What needs to be done →
Return, word for word, the lines of the listing below from the one with "Where should I click to: Open the Chatter" through the one with "You are a computer-use agent. Viewport: 644px", and no other lines.

[Source data Boundary: Start]

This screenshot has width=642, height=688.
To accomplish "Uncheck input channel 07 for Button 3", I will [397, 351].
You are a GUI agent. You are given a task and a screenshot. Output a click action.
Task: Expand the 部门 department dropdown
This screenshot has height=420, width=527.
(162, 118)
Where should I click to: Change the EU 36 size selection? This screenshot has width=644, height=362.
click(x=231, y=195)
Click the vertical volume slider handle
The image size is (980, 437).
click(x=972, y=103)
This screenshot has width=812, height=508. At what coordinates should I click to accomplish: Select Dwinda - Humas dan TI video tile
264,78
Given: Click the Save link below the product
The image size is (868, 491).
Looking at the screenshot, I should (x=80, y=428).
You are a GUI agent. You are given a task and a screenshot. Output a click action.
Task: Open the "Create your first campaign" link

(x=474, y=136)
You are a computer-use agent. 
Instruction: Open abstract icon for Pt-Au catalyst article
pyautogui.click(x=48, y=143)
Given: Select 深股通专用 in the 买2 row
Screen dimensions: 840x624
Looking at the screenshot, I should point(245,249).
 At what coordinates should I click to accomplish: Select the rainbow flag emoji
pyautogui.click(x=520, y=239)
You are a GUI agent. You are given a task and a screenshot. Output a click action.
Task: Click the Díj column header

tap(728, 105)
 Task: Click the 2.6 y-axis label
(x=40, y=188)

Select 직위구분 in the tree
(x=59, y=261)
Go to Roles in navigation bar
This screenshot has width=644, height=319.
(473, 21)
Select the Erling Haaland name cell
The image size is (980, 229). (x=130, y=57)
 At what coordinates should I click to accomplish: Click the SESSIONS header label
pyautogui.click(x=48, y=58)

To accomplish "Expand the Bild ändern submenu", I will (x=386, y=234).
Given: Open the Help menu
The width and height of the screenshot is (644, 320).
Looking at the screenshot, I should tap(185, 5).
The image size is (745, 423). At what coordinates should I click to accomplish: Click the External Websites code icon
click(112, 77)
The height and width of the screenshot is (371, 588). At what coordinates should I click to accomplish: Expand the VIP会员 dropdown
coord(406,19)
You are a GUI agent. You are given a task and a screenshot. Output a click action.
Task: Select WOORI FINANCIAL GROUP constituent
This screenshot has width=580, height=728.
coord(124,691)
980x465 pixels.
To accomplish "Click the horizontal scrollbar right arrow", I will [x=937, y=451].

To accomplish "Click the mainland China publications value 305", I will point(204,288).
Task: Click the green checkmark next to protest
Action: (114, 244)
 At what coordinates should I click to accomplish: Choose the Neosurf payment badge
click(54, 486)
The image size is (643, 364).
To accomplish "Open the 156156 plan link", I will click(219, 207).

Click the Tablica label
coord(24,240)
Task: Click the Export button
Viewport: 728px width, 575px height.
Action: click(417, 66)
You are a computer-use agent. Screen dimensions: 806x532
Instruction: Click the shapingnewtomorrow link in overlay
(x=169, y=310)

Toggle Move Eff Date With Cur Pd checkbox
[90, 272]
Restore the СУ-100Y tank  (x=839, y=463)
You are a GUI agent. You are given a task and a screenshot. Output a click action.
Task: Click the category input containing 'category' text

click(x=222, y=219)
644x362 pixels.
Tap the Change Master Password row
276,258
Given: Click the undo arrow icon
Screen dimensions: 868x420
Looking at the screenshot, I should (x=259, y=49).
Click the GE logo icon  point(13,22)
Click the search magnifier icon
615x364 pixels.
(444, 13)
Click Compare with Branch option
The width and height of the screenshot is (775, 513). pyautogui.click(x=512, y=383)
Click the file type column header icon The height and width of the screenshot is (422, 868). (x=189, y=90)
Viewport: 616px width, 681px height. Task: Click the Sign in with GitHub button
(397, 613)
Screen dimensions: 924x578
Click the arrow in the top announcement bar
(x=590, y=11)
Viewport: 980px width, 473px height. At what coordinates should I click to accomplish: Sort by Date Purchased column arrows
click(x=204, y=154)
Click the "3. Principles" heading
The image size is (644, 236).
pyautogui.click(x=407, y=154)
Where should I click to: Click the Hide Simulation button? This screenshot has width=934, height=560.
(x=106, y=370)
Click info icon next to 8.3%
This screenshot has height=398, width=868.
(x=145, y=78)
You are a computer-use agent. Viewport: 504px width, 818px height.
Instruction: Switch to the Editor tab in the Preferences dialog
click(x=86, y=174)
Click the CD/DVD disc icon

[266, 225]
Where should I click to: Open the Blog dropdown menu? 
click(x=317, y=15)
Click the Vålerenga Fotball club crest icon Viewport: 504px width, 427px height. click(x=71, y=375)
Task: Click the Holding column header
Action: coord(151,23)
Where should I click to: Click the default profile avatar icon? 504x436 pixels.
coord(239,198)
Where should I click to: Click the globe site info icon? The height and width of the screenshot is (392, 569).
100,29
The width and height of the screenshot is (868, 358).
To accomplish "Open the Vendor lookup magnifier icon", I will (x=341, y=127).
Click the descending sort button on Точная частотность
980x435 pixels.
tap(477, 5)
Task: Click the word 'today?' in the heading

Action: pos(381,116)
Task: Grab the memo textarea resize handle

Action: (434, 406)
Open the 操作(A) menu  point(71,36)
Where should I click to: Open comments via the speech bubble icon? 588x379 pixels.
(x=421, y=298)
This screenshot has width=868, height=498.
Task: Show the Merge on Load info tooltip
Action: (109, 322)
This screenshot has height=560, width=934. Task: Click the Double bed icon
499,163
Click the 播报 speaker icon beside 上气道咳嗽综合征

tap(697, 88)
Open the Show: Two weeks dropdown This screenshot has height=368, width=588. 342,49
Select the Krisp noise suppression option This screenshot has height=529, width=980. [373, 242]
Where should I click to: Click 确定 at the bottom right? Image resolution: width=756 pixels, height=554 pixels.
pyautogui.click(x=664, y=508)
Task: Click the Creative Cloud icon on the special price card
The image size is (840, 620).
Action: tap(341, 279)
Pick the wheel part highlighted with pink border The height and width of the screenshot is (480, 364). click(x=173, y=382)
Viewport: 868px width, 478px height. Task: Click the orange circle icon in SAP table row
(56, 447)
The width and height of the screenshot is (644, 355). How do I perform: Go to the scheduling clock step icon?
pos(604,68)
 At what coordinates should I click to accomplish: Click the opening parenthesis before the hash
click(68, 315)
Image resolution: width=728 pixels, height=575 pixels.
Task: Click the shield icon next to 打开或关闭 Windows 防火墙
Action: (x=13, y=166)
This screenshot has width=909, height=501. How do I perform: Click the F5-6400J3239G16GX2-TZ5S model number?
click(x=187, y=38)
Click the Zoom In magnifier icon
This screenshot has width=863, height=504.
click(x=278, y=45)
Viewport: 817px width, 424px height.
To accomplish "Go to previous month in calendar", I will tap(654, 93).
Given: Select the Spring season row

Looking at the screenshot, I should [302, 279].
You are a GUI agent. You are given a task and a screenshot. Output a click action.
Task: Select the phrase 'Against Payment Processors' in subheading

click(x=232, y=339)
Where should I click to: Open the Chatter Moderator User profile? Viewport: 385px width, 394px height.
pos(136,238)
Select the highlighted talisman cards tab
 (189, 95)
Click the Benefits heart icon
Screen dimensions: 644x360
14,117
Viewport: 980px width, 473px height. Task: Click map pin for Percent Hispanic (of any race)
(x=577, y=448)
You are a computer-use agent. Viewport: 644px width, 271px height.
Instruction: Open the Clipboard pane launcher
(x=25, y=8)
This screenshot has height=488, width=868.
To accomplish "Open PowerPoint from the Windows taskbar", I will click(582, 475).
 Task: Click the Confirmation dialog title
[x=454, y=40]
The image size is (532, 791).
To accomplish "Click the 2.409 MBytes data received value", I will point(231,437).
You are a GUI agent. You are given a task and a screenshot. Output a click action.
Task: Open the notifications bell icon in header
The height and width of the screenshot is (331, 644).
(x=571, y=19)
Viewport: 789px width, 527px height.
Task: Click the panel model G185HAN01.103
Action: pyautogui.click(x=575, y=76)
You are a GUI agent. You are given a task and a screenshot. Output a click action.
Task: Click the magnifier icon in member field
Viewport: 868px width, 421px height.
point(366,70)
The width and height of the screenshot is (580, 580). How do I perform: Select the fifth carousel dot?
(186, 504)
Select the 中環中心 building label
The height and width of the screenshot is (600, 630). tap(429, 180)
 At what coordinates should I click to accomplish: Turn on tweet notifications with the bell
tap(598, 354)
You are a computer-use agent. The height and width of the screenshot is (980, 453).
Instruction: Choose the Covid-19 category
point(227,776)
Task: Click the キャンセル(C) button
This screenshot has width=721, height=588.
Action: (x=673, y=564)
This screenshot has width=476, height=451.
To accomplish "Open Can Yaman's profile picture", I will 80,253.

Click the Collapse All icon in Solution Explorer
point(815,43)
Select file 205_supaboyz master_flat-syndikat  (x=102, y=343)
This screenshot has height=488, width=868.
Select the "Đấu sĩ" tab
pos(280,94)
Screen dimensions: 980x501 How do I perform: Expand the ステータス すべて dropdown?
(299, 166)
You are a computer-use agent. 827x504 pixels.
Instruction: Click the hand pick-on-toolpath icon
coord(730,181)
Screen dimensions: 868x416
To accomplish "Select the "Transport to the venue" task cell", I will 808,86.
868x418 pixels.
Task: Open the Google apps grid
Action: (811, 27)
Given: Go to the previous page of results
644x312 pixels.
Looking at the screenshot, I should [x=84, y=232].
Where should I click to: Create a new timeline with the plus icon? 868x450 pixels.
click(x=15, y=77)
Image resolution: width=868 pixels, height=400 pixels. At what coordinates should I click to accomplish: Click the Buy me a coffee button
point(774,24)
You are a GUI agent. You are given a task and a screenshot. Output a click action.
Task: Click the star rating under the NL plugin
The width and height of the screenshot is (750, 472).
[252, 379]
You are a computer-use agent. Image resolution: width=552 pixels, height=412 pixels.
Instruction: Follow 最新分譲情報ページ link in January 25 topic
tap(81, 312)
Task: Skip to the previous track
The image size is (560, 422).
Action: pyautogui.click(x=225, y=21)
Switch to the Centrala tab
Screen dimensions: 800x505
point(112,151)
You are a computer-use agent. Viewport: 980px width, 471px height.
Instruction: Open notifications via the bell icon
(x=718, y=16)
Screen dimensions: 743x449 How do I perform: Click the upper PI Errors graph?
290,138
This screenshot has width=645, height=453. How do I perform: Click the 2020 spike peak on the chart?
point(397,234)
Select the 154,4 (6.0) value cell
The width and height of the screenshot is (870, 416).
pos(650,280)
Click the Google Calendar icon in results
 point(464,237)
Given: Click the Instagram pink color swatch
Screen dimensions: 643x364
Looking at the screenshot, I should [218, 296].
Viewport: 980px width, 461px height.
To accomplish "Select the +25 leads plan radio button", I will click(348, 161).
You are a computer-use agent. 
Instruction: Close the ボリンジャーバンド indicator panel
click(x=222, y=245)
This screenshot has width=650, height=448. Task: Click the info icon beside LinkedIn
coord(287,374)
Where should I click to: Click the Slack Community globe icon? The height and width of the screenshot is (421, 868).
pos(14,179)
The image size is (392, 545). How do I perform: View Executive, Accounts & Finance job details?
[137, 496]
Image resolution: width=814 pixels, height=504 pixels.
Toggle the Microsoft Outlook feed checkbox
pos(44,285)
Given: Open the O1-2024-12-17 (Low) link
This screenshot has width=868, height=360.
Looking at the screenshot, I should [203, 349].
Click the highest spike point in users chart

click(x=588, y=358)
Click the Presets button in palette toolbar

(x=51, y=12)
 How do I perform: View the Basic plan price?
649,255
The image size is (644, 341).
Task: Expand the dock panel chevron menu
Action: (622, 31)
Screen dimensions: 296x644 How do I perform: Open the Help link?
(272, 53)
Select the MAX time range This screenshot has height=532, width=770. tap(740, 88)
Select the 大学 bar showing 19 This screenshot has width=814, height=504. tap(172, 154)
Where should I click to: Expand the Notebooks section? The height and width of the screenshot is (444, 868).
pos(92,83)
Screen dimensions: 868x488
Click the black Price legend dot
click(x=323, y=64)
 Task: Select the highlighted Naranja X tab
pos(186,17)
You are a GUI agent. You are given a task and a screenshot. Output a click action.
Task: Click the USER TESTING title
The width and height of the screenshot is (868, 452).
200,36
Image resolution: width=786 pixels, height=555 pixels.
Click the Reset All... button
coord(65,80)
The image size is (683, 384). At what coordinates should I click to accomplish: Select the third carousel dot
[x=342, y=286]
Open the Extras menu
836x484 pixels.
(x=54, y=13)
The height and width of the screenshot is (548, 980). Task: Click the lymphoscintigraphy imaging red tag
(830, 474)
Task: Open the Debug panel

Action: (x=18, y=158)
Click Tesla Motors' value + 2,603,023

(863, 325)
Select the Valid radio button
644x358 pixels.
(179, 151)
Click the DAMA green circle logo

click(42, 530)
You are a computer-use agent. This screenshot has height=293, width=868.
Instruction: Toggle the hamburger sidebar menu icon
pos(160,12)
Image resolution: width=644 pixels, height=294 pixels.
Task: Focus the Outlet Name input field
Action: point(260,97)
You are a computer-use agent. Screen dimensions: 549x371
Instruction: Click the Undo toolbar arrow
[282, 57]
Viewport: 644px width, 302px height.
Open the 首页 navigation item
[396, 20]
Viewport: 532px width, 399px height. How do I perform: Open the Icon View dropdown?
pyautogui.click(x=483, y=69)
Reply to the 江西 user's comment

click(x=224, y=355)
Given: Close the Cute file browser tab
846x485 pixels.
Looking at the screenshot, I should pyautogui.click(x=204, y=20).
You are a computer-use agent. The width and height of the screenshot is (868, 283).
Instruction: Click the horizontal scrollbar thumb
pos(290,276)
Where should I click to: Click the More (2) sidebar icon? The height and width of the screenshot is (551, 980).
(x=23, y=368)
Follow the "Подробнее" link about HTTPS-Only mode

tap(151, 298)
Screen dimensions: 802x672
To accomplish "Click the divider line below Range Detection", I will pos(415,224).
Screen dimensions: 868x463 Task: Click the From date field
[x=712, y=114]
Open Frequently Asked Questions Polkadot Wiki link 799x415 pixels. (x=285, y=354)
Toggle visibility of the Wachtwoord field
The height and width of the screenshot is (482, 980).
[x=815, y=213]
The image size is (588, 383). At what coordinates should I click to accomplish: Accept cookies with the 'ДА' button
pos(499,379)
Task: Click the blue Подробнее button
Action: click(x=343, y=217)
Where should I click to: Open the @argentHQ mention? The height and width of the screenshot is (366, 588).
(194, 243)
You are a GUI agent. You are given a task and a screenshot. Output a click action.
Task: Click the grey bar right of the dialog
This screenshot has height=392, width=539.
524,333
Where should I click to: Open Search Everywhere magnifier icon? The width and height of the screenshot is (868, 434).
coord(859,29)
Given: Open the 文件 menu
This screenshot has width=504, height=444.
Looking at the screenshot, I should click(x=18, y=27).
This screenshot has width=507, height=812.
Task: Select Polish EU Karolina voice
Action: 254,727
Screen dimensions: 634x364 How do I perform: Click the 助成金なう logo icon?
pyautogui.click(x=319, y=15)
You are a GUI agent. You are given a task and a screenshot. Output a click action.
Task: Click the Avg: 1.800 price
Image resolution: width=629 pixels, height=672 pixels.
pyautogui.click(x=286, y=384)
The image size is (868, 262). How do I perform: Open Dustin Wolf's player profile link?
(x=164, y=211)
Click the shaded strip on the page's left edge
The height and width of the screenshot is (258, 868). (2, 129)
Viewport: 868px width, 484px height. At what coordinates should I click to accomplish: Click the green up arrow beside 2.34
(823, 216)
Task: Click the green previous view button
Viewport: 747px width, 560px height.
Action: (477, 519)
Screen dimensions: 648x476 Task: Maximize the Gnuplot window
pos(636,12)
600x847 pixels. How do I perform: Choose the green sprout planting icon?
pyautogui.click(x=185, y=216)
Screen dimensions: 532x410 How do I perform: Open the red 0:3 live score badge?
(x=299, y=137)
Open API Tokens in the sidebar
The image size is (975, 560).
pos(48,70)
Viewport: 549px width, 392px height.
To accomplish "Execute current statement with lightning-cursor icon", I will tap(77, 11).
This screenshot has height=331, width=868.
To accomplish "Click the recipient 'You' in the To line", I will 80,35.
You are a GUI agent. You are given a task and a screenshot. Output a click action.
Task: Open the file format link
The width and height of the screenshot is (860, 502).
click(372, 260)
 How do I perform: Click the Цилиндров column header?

[Source data Boundary: End]

Response area →
Where should I click to: Open the Chatter Moderator User profile? Viewport: 385px width, 394px height.
pos(136,238)
Select the highlighted talisman cards tab
 (189, 95)
Click the Benefits heart icon
Screen dimensions: 644x360
14,117
Viewport: 980px width, 473px height. Task: Click map pin for Percent Hispanic (of any race)
(x=577, y=448)
You are a computer-use agent. Viewport: 644px width, 271px height.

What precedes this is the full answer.